═══ Data rows

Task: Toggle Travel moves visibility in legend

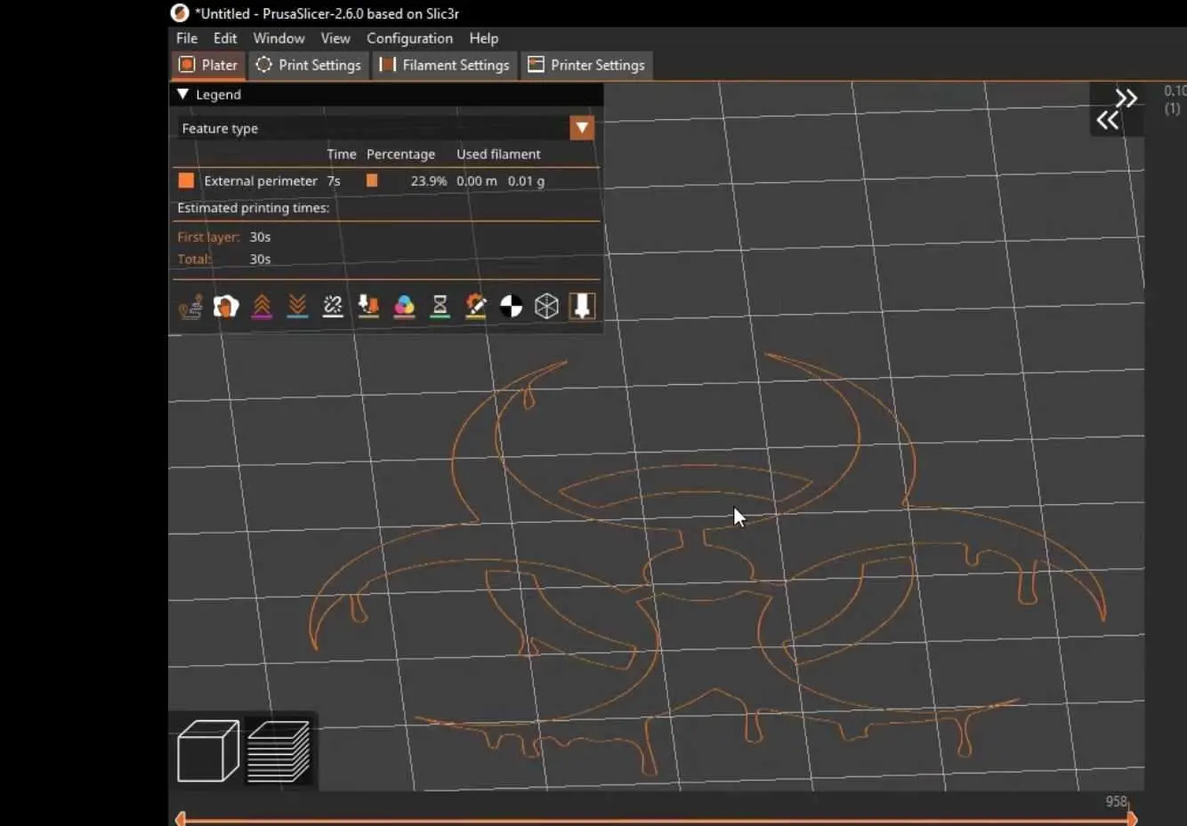Action: click(190, 307)
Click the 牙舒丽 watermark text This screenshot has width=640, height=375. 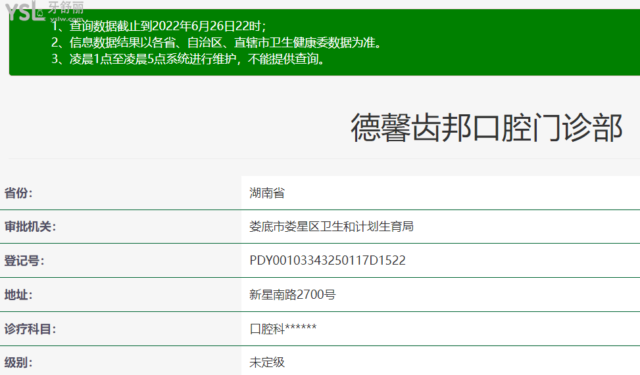(66, 8)
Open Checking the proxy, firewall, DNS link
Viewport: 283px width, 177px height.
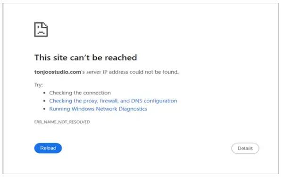[113, 101]
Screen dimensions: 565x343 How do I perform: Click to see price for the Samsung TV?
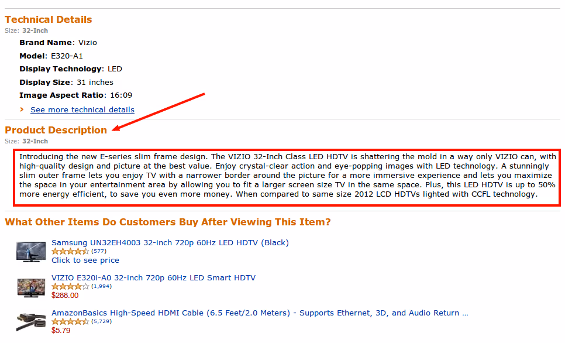click(x=85, y=260)
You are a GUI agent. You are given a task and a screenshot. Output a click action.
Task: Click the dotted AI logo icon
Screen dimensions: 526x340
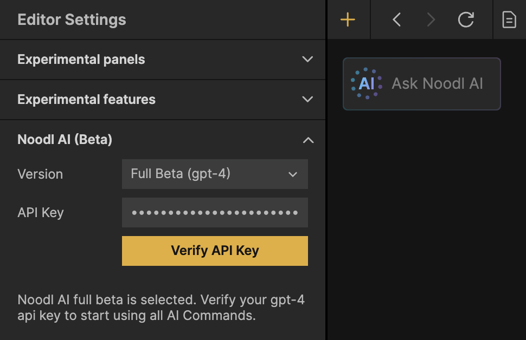[366, 83]
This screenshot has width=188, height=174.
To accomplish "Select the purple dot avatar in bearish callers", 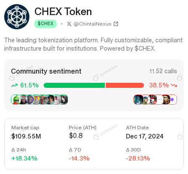I will point(172,100).
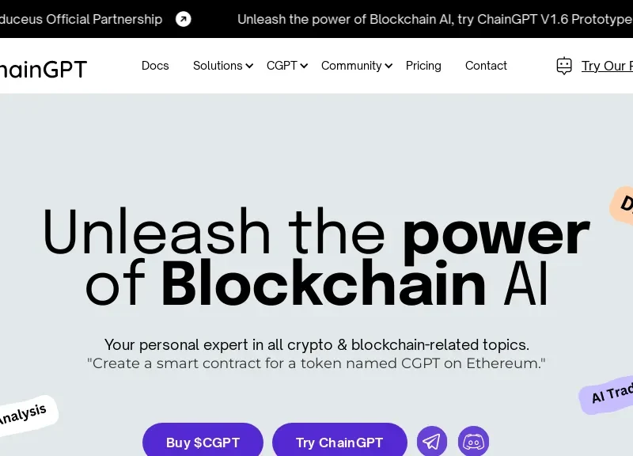Expand the Community dropdown chevron
The width and height of the screenshot is (633, 456).
point(389,67)
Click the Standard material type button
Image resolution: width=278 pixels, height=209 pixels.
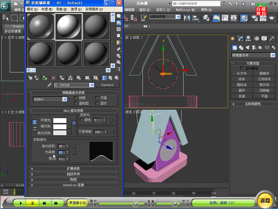pos(107,85)
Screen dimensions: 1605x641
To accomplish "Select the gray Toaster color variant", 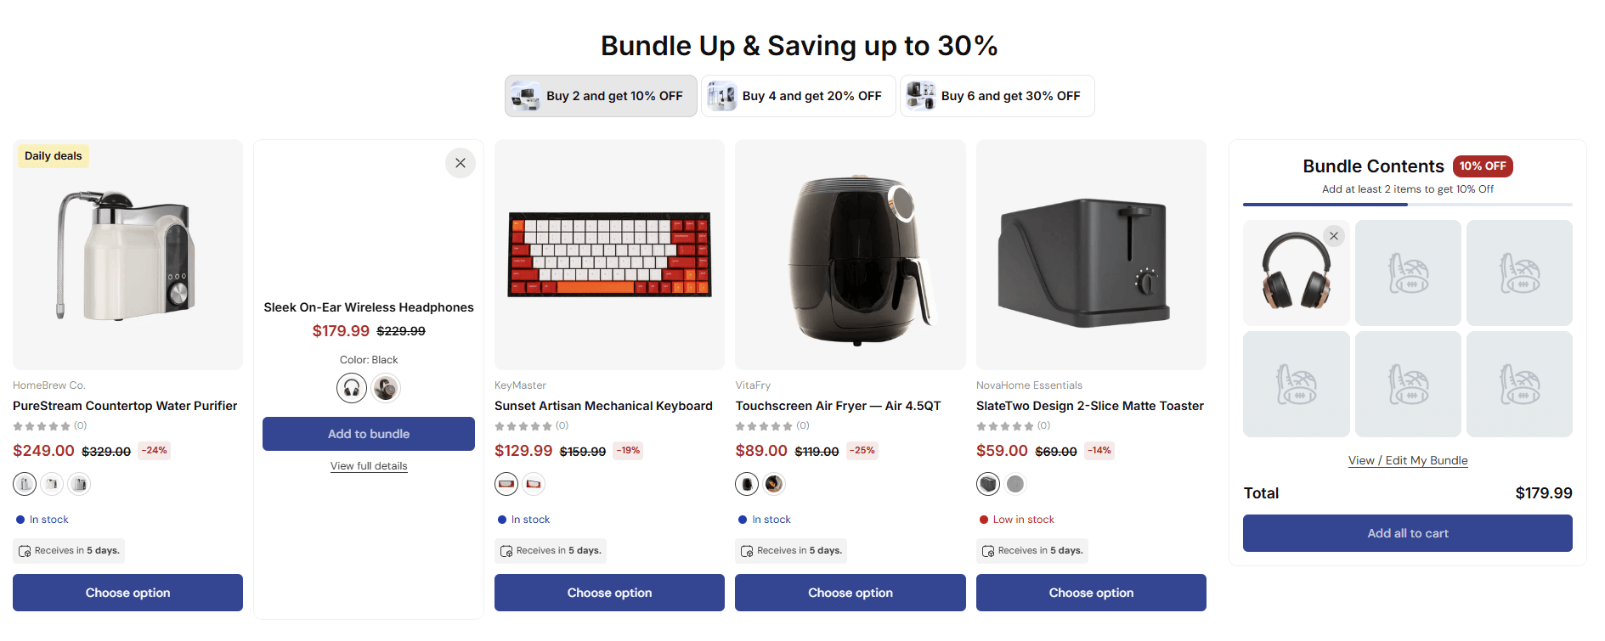I will coord(1015,483).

══════

Count the lines in the items above that contain the string "dimensions", with case counting. How many are there? Give only the number.

3